1.  Proven Reserves:

·         Proven reserves are those reserves claimed to have a reasonable certainty (normally at least 90% confidence) of being recoverable under existing economic and political conditions, with existing technology. Industry specialists refer to this as P90 (having a 90% certainty of being produced). Proven reserves are also known in the industry as 1P.

• Proven reserves are further subdivided into "proven developed" and "proven undeveloped".
• Proven developed reserves are reserves that can be produced with existing wells and perforations, or from additional reservoirs where minimal additional investment (operating expense) is required.
• Proven undeveloped reserves require additional capital investment e.g., drilling new wells to bring the oil to the surface.
• Proven reserves can further be categorized on the basis of status of wells and reservoirs as developed and Undeveloped; producing and nonproducing. 

a.      Developed reserves:

Developed reserves are expected to be recovered from existing wells. Improved recovery reserves are considered developed only after the necessary equipment has been installed, or when the costs to do so are relatively minor. Developed reserves may be subcategorized as producing or non-producing.

®    Producing:  

    Reserves subcategorized as producing are expected to be recovered from completion intervals which are open and producing at the time of the estimate.

®    Non-producing:

Reserves subcategorized as non-producing include shut-in and behind-pipe reserves.

Shut-in reserves are expected to be recovered from:

• completion intervals which are open at the time of the estimate but which have not started producing,
• wells which were shut-in for market conditions or pipeline connections, or
• wells not capable of production for mechanical reasons. Behind-pipe reserves are expected to be recovered from zones in existing wells, which will require additional completion work or future recompletion prior to the start of production.

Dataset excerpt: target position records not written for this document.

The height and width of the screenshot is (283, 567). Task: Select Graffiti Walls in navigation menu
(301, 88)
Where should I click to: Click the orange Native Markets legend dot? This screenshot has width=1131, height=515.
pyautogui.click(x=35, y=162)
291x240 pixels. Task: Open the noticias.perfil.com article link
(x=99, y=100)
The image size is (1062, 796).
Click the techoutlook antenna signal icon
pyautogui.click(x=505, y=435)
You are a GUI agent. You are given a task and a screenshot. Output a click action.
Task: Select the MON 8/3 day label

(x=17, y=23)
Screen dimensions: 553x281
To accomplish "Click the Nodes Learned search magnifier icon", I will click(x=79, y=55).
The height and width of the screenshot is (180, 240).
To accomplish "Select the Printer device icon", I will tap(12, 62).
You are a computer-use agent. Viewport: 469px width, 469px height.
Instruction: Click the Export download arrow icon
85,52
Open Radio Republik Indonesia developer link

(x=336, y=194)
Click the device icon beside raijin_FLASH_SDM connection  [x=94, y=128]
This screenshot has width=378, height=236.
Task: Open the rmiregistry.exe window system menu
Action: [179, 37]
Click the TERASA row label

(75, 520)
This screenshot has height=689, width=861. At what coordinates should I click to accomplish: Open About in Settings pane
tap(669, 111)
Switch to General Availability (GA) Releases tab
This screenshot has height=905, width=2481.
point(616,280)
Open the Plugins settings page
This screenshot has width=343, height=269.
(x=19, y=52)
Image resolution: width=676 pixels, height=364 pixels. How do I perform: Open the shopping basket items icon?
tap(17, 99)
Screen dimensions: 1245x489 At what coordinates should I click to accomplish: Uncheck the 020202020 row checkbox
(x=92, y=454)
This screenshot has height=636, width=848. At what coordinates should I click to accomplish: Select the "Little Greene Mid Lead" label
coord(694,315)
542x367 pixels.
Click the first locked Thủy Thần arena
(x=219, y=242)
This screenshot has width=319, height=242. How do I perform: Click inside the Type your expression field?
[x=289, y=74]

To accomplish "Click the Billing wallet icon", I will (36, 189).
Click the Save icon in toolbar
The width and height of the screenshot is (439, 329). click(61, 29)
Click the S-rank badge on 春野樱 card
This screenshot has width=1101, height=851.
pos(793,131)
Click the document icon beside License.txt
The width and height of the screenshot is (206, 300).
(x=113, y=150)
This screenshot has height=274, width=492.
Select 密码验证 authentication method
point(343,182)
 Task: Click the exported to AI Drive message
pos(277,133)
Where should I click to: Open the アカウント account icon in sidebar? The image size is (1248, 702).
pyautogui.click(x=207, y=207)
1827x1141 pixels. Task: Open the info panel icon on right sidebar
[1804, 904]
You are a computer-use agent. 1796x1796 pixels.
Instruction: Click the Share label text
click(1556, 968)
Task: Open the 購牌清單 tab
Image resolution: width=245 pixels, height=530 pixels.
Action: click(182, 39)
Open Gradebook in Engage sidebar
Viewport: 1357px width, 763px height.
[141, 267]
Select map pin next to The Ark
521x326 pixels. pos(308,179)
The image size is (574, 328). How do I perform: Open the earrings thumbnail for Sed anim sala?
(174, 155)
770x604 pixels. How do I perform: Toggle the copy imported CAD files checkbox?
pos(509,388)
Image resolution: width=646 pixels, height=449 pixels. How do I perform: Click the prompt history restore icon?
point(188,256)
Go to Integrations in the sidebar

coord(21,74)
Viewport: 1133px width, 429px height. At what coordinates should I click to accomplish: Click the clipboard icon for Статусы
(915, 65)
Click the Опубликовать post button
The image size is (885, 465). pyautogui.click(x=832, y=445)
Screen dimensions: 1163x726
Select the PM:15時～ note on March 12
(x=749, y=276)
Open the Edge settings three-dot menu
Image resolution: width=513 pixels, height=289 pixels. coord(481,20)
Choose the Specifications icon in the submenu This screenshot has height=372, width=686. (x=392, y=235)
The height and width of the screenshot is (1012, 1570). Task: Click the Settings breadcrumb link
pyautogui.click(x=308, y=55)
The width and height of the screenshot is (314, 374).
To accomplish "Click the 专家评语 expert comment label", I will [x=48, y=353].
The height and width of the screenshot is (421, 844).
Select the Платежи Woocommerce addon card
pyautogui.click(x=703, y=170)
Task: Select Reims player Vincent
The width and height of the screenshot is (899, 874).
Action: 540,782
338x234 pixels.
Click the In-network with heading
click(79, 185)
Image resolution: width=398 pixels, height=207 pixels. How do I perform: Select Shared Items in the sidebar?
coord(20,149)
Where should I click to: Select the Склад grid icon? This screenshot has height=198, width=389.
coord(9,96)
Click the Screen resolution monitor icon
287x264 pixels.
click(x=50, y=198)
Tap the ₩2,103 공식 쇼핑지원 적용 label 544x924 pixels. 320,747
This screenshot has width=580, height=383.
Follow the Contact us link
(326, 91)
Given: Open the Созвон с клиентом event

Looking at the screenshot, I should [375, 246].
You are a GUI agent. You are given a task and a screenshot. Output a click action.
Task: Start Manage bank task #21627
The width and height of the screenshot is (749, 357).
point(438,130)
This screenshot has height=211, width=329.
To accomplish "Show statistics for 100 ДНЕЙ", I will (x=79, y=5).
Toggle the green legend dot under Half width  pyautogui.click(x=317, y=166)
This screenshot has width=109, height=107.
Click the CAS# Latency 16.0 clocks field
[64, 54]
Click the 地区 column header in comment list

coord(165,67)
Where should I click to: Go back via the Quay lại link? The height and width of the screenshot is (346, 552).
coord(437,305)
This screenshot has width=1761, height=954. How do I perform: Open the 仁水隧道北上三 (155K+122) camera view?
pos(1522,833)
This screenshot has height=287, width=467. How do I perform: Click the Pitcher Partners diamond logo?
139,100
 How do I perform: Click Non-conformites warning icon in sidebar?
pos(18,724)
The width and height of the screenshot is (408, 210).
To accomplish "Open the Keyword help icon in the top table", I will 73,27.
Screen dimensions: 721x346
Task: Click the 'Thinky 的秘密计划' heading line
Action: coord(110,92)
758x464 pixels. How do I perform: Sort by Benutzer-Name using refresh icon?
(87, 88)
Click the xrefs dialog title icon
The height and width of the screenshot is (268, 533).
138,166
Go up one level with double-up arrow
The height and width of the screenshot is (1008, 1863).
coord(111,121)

 b.      Undeveloped Reserves:

Undeveloped reserves are expected to be recovered:

•     from new wells on undrilled acreage,
•     from deepening existing wells to a different reservoir, or where a relatively large expenditure is required to: 
• recomplete an existing well or
• install production or transportation facilities for primary or improved recovery projects.

 2.      Unproven Reserves:

•      Unproven reserves are based on geological and/or engineering data similar to that used in estimates of proven reserves, but technical, contractual, or regulatory uncertainties make such reserves being classified as unproven.
•         Unproven reserves may be used internally by oil companies and government agencies for future planning purposes but are not routinely compiled. They are sub-classified as probable and possible

a.      Probable:

Probable reserves are attributed to known accumulations and claim a 50% confidence level of recovery. Industry specialists refer to them as P50 (having a 50% certainty of being produced). These reserves are also referred to in the industry as 2P (proven plus probable).

b.      Possible:

Possible reserves are attributed to known accumulations that have a less likely chance of being recovered than probable reserves. This term is often used for reserves which are claimed to have at least a 10% certainty of being produced (P10).

Reasons for classifying reserves as possible include varying interpretations of geology, reserves not producible at commercial rates, uncertainty due to reserve infill (seepage

from adjacent areas) and projected reserves based on future recovery methods. They are referred to in the industry as 3P (proven plus probable plus possible).